For dictionaries, I use Glosbe’s sentence translations, the CTRL-F function on various books, and this dictionary which tends to be very clearly hit-or-miss (http://www.oocities.org/fijihindi/FijiHindiEnglishDict.htm). For verb conjugations there’s Wikiversity (from which I compiled this video walking you through the conjugations):

That said, a lot of these materials have been inconsistent in multiple ways (e.g. writing systems, the grammar book even uses the Devanagari script which even the Wikipedia [intended for native speakers] doesn’t use, the Peace Corps book uses upside-down e’s and the Memrise course doesn’t [and neither does the Wikipedia or the small bit of the Lonely Planet South Pacific Phrasebook devoted to Fiji Hindi]).
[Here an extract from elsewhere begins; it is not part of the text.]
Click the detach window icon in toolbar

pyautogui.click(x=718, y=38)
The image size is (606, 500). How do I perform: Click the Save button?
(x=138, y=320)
In a sense, this language has been very hard because even sculpting a SIMPLE SENTENCE can take multiple cross-references of all of these materials as well as using Google Search’s function to find out how legitimate (or not) a simple phrase is (to do this, use quotation marks to ensure that the EXACT combination of words you’re looking for exists somewhere. This can [and usually does] work even for languages with small internet presences!)

There’s also Fiji Indian TV (at http://www.fijiindiantv.com/ , with a lot of their videos hosted on YouTube) and the amount of English loan words used is staggering (and a friend of mine, Kevin Fei Sun of Bahasantara [https://medium.com/bahasantara] gave me fair warnings about how commonly they’re used even in Standard Hindi). I’ve been using this to ensure that my accent is…well…better…in some respect…because both in person and on YouTube I’ve had people telling me that I “sound like a white person” when I speak Fiji Hindi.

Maybe all I need is more effort and speaking practice invested in Fiji Hindi and the problem will “go away”. But if you’ve ever had this issue with Indo-Aryan Languages (regardless of what race you are), then do let me know! I’m always ready to hear inspiring stories!

After a week or two of recordings, I’ll set in place goals to ensure that I don’t have “gaps” in my Fiji Hindi vocabulary, much like I did with Fijian in February and March.

By the way, the March 2018 30-Days-of-Fijian recording WILL be up by next week!

This is the beginning of what promises to be a very exciting journey!